Но пока было слишком рано, поэтому единственными спутниками бодрствующего поэта были голоса незримых птиц – таких же поэтов, как и он сам. Лишь изредка Тибо прислушивался к ним; беспомощный в поисках вдохновения, он был не в силах отделаться от ненужных и вязких мыслей.
«Вдохновение сродни коту!» – воскликнул про себя Тибо. – «Ты кормишь его, ласкаешь, эдакий прирученный лев мурчит для тебя, он живёт с тобой, так сказать, прописался в твоей квартире, и ты из доброты душевной не взимаешь с этого нахала плату. И в один день хитрая морда пропадает с твоего поля зрения, уходит в неведомые края, даже не махнув хвостом тебе на прощание! Что же это? Как это понимать? И вдохновение туда же! Этот неземной полет воображения, это озарение черноты и туманности разума, такое высокое и недоступное, но так похожее на простых невинных существ! Случайная
Загруженный размышлениями он шел, углубляясь в город. Множество цветущих деревьев обступали его со всех сторон. Асфальт редел, впереди петляла широкая тропинка. Если бы Тибо прислушался, он бы услышал шум реки, – Орн протекал совсем рядом.
«Насмешка! Вероятнее всего. Но не хотелось бы спорить с провидением.» – продолжал он рассуждать.
Звуки шумящей воды тем временем усиливались. Молодой поэт поднял голову и скользнул взглядом по прозрачному искрящемуся потоку реки.
«Нужно будет прийти сюда ночью!» – решил он, совсем позабыв о своем былом возмущении. – «Как дивно звёзды будут отражаться на водной глади! Ах, как жаль, что ни Анри, ни я – не художники. Было бы восхитительно, если бы кто-то отобразил всю эту прелесть на холсте.»
Тибо брел вдоль берега. Мысли в его голове собирались в клубок, который он не желал распутывать.
В какой-то момент ему показалось, что пение птиц приобрело более человеческое звучание. Тибо лишь усмехнулся и покачал головой, думая, что ослышался. Чьё-то пение повторилось, вознесясь над журчанием реки и растворясь в утреннем воздухе.
Кто-то пел, и пел совсем рядом. Но как! Этот голос не был напряжён старанием, он скорее был нежен, ясен, свеж и так предательски тих, что нельзя было разобрать слов в мелодии. Песня звучала словно на незнакомом языке.
«Кто же так рано гуляет?» – удивлённо моргнул Тибо, ищя взором источник прекрасного пения. – «Где же сей ранний соловей?»
Снова стала слышна мелодия, и поэт обернулся на звук.

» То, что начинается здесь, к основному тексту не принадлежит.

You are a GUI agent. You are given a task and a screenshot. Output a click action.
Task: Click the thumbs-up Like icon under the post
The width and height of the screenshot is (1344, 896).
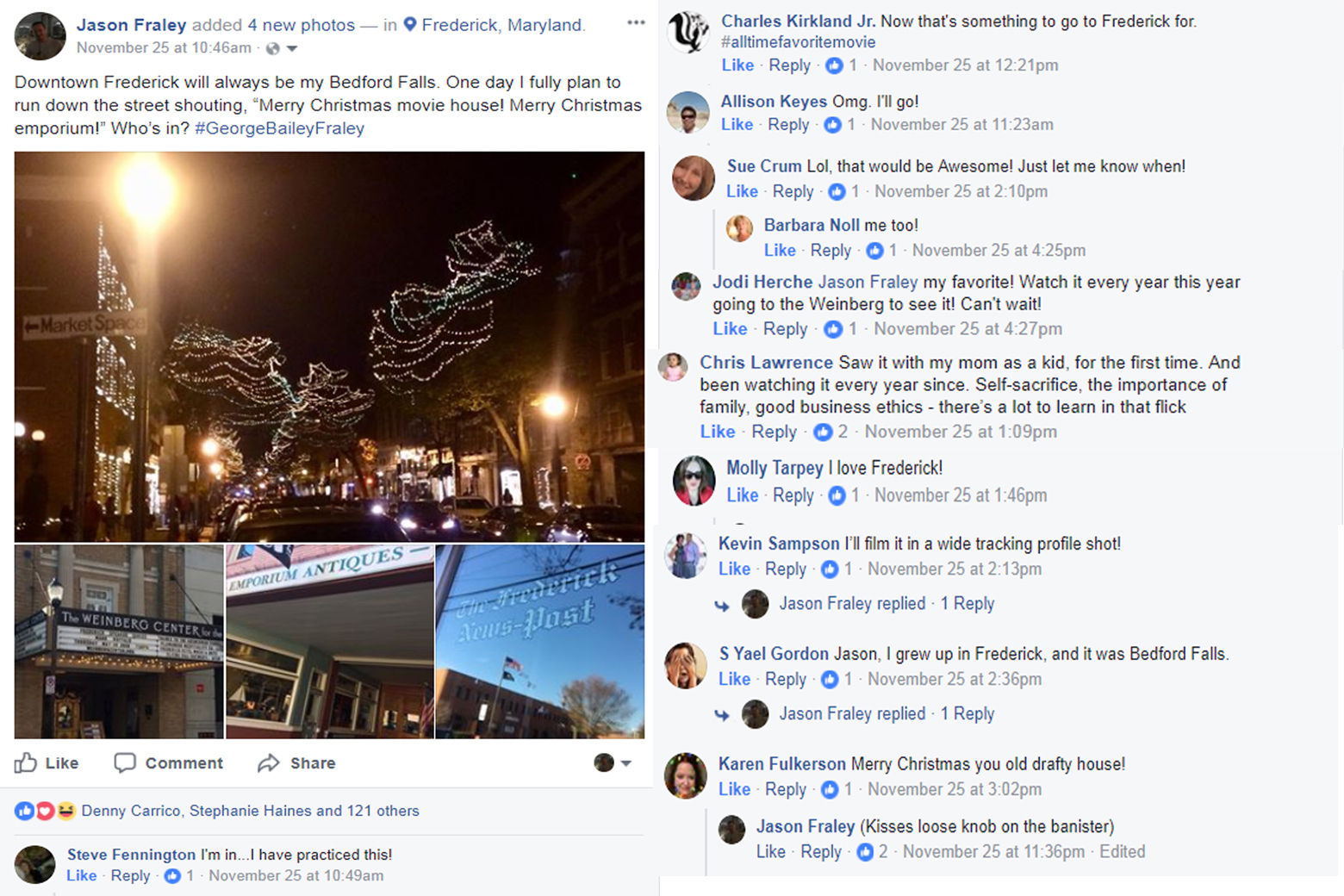(x=26, y=763)
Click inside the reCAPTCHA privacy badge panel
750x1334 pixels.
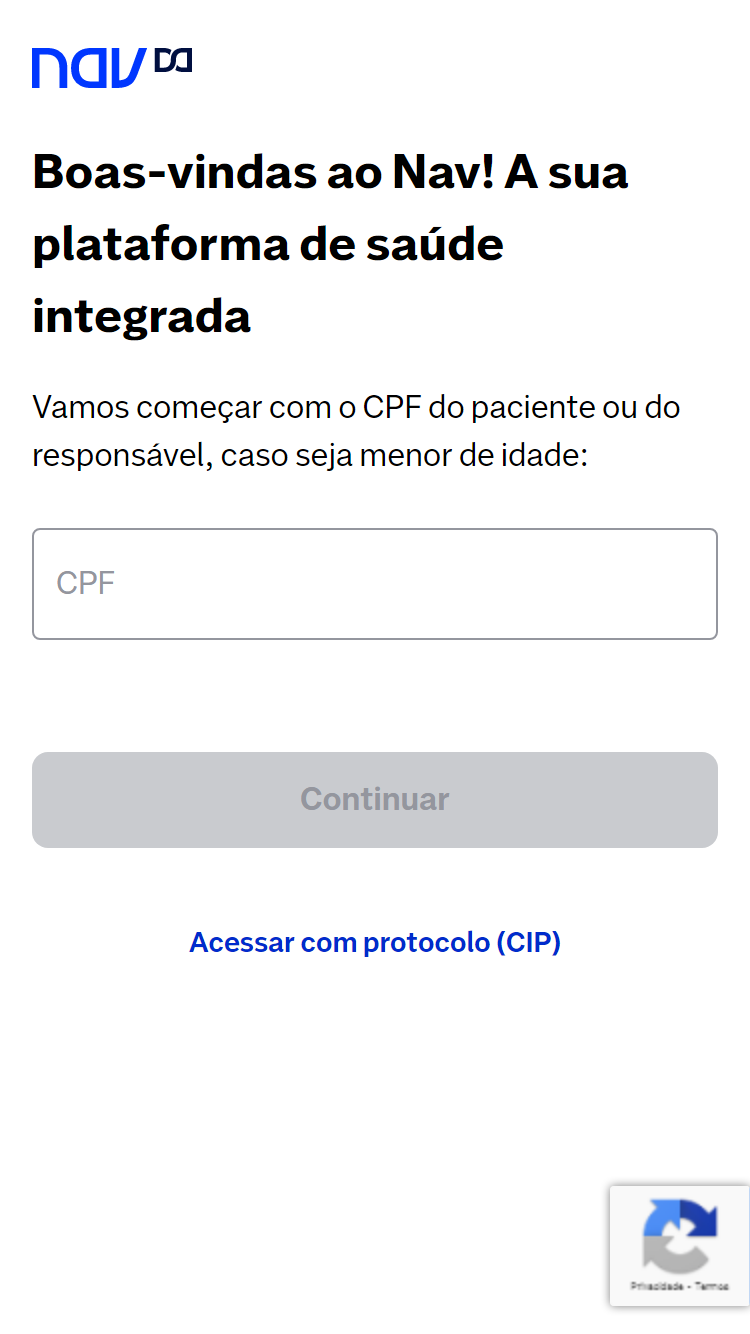[680, 1245]
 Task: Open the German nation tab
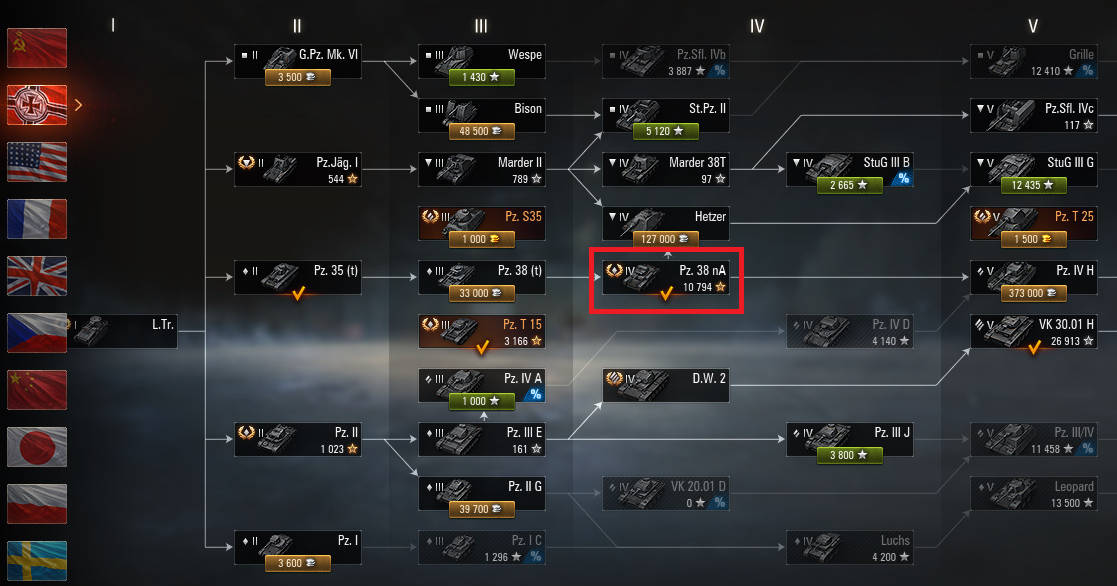(x=37, y=105)
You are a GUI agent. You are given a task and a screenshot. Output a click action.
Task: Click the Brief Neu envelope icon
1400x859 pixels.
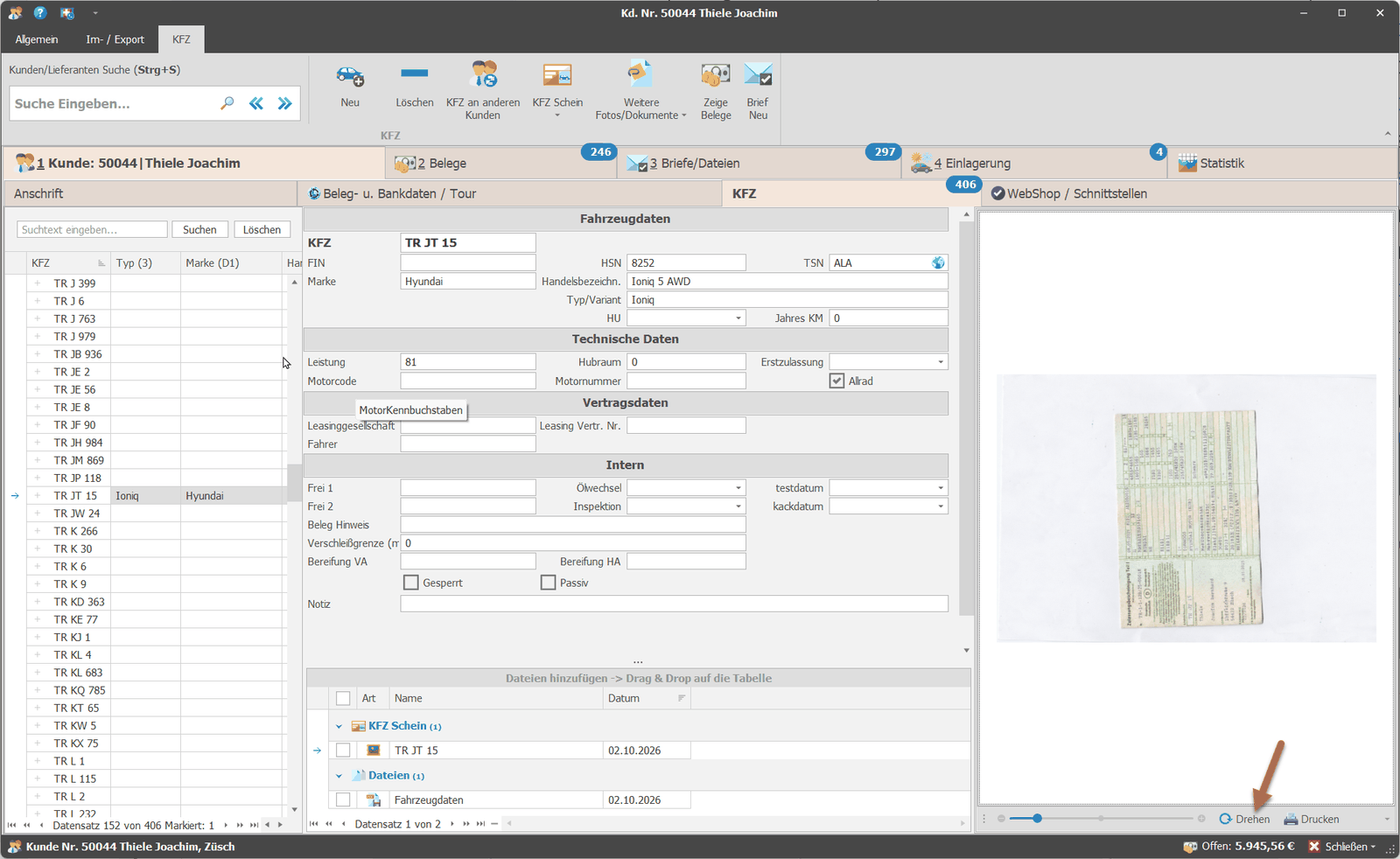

На другой стороне была совсем ещё юная девушка, она не обращала совершенно никакого внимания на противоположный берег, что позволило Тибо остаться и послушать её волшебный голос. Девушка прошла к реке по влажной траве, и ее босые ноги погрузились в холодную воду. Она постояла недолго в таком положении, с интересом разглядывая дно Орна; затем опустила в реку ведро, которое она не выпускала до этого из рук. Набрав нужное количество воды, девушка вернулась за вторым ведром, что вскоре тоже стало полным и увесистым.
И при этом она не прекращала что-то напевать. Её мягкий голос не менялся, даже когда течение наровило унести отяжелевшее ведро или сбить ее с ног.
Тибо стоял в тени ивы и, прислонившись спиной к стволу, с умилением наблюдал за незнакомкой. Он не заметил появления улыбки на своем лице. Опомнившись, он достал из внутреннего кармана жилета тонкий блокнот и принялся торопливо записывать строчки, пришедшие ему на ум. Придумав своему будущему творению простое название «Соловей», поэт вновь поднял взор на противоположный берег.
Та сторона пустовала. Незнакомка исчезла.
Тибо ещё раз прочел свои записи и просиял. Вдохновение вернулось к нему, и он ощутил лёгкое головокружение.
– Столь забавный случай! – покачал он головой, завершая писать первое четверостишие. – Дивный соловей!
Закрыв записную книжку, воодушевленный Тибо быстрым шагом направился домой.
Возвратившись в свою квартиру, он первым делом бросился к оставленному на столе листку; тот был полностью освещен желтыми лучами.
– Да! Красота и искусство одержали верх! – воскликнул он, вспомнив утренние мысли о борьбе мрака и света.